▶ _SHORT EXERCISE 1_:
In the entries below, can you scale the stretch from the line containing "The width and" through the line containing "Action: [x=344, y=47]" by giving all of those lines again, requests included, with every coordinate in the answers multiplied by 2.6 and rounded to a whole number, halves rounded up? Return only those lines, and leave the pictures out.

— Start of SOURCE TEXT —

I'm so happy to hear that Stompie and Pip have come into your life. They are 2 very lucky pigies Looking forward to hearing how they get along.

Beth


----------



## Cyreen (Jun 6, 2010)

Gotta love babies and Pip is always a good name. I Googled, but I don't think I'm finding the right ones - what does a Chinese Crested Pigeon look like?


----------



## TAWhatley (Mar 6, 2001)

So good to hear from you Daryl! I'm glad you've got these two little bundles of joy to keep you out of trouble!

Terry


----------



## pigeonmama (Jan 9, 2005)

Cyreen said:


> Gotta love babies and Pip is always a good name. I Googled, but I don't think I'm finding the right ones - what does a Chinese Crested Pigeon look like?


Oops, meant to say Chinese Nasal Tuft. Chemo brian, you know
Daryl


----------



## Cyreen (Jun 6, 2010)

pigeonmama said:


> Oops, meant to say Chinese Nasal Tuft. Chemo brian, you know
> Daryl


Pretty!

Hey, at least you have an excuse ~ I'm just a natural blonde.


----------



## Pip Logan (Oct 6, 2009)

Pip does sound like a good name


----------



## Reti (Jul 20, 2003)

Daryl, I am so glad you got the babies to cheer you up a little. Best cure for depression. Keep us updated whenever you can, please.

Reti


----------



## doveone52 (Aug 3, 2009)

Oh, they are the best drug ever!


----------



## Kiko&Kalani (Aug 10, 2010)

doveone52 said:


> Oh, they are the best drug ever!


and so addictive too!


----------



## pigeonmama (Jan 9, 2005)

But legal (at least here) Well, my kids are all feathered out, and are now feeding themselves. Pippy is still figuring out drinking, and neither is flying much yet. I figure by the end of the week, they will be returning to their real homes. Little pip, I think is a hen, and she is going to have her nasal tuft. Stompie etill looks like a big old goonie bird, honks like a goose. I will miss them, and as old as they were when they came, they have bonded with me, and love to cuddle.


----------



## Reti (Jul 20, 2003)

— End of SOURCE TEXT —
— Start of EXTRACTED RECORDS —

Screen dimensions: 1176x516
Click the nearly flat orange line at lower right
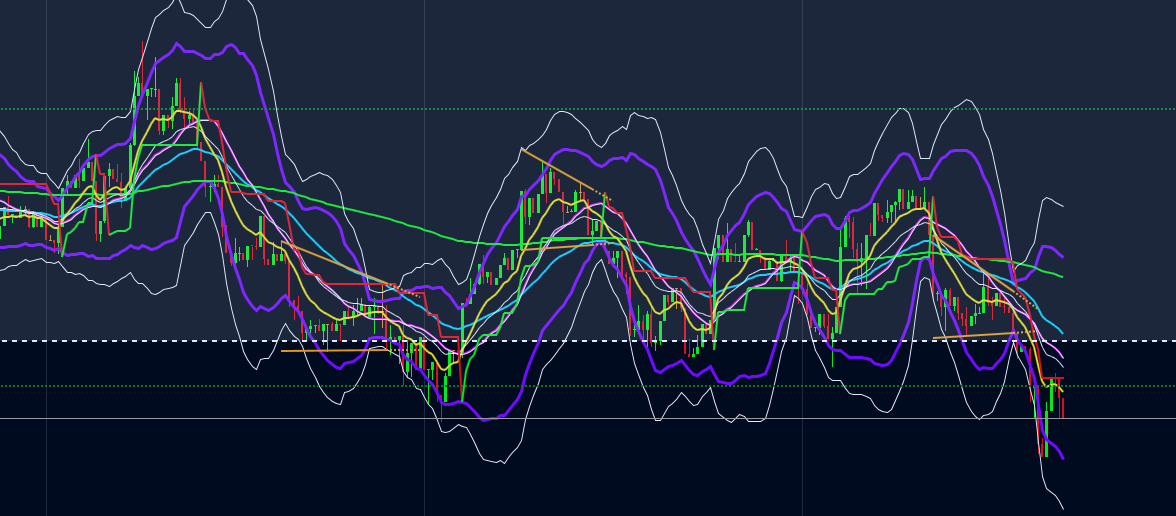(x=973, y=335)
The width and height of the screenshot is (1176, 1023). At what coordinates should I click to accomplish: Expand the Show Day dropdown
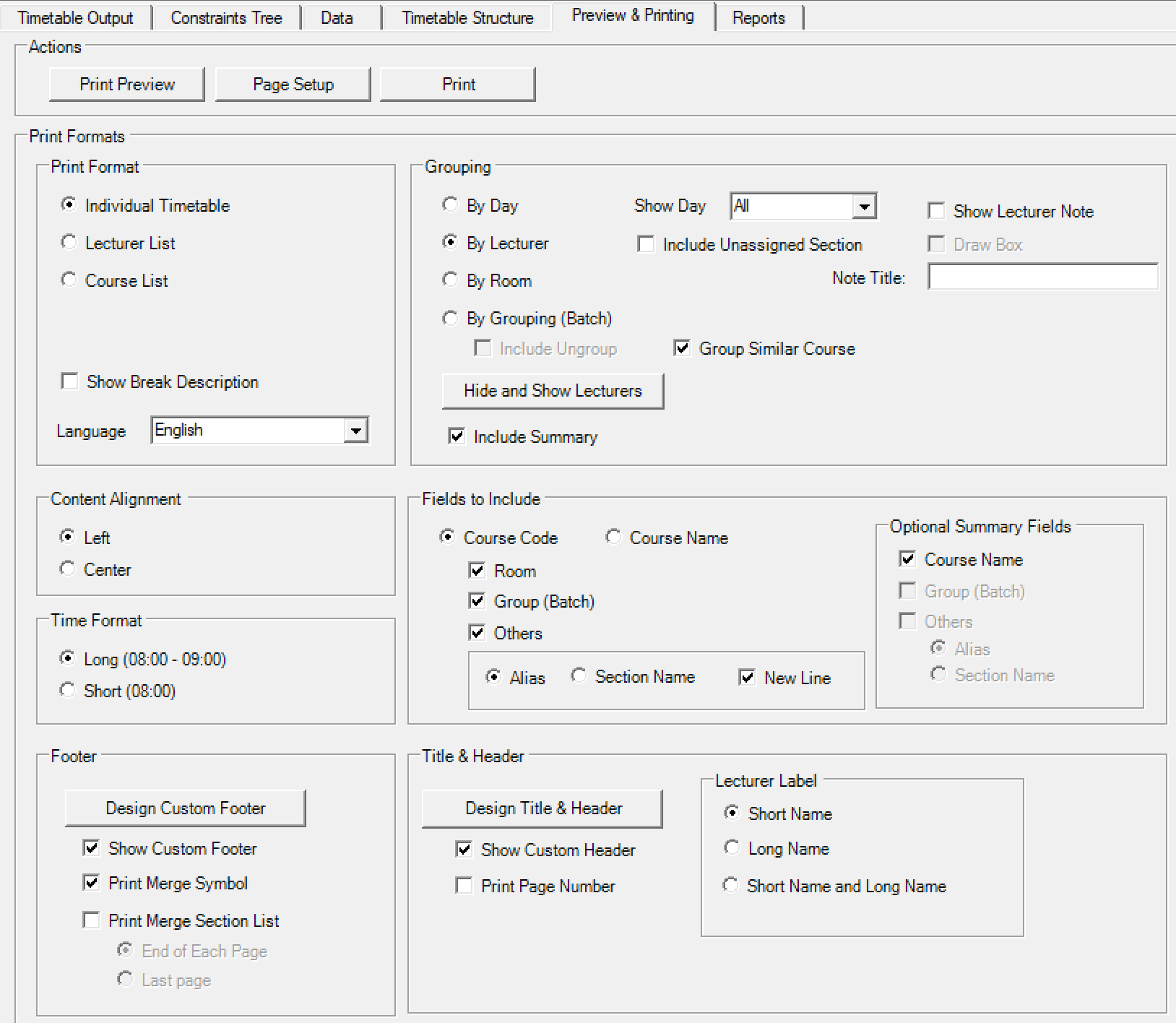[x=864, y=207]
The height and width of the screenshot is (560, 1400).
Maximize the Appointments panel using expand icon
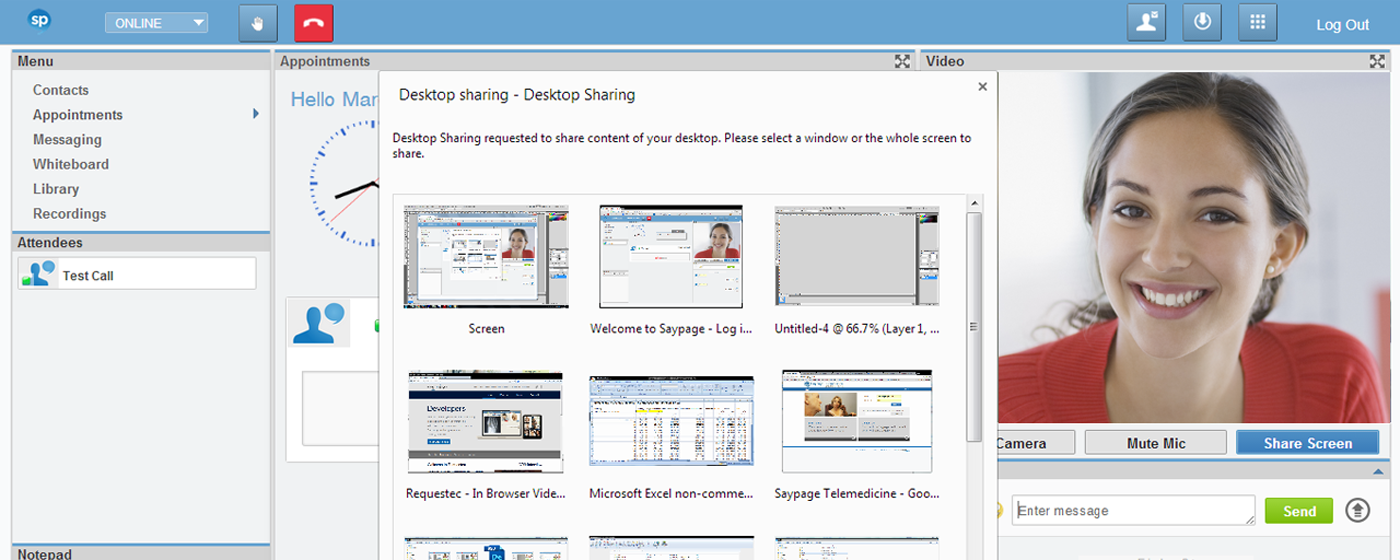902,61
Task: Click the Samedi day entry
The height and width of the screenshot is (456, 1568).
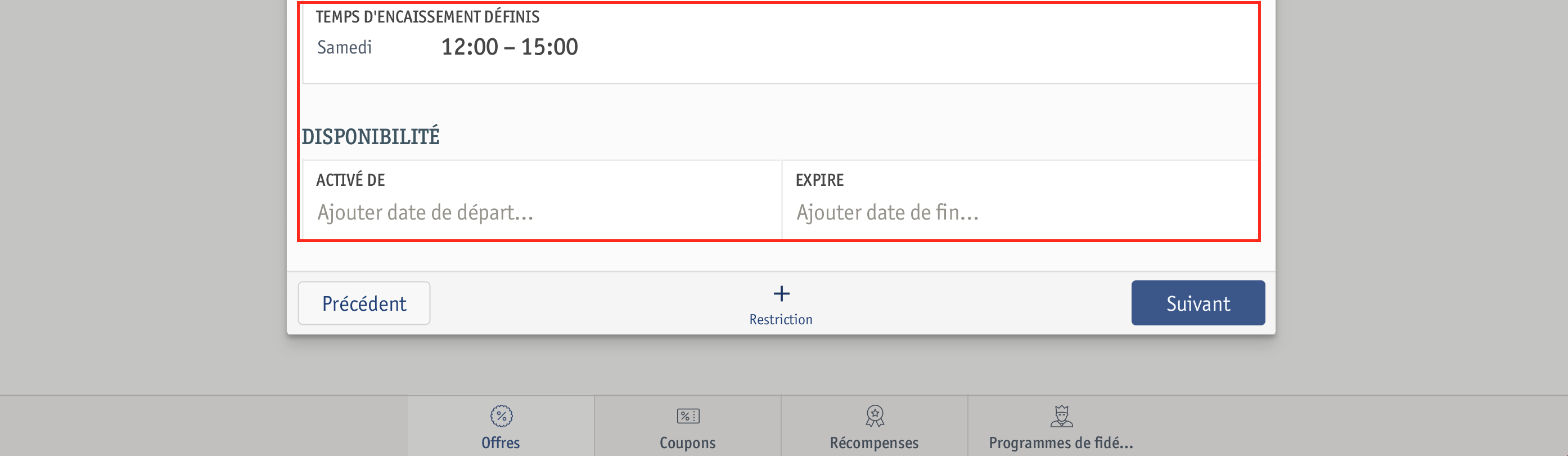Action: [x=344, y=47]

— End of EXTRACTED RECORDS —
— Start of EXTRACTED RECORDS —

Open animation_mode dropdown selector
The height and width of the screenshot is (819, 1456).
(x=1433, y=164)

— End of EXTRACTED RECORDS —

▶ _SHORT EXERCISE 2_:
Can you give back, word for word, the stretch of the pigeon forum thread from "Daryl, I am" through "(Aug 3, 2009)"?

▶ _EXERCISE RESULT 1_:
The width and height of the screenshot is (1176, 1023). At what coordinates should I click to accomplish: Expand the Show Day dropdown
[x=2246, y=538]
The height and width of the screenshot is (560, 1400).
Maximize the Appointments panel using expand icon
2345,159
Task: Click the Samedi day entry
The height and width of the screenshot is (456, 1568).
Action: [x=894, y=122]

▶ _EXERCISE RESULT 2_:
Daryl, I am so glad you got the babies to cheer you up a little. Best cure for depression. Keep us updated whenever you can, please.

Reti


----------



## doveone52 (Aug 3, 2009)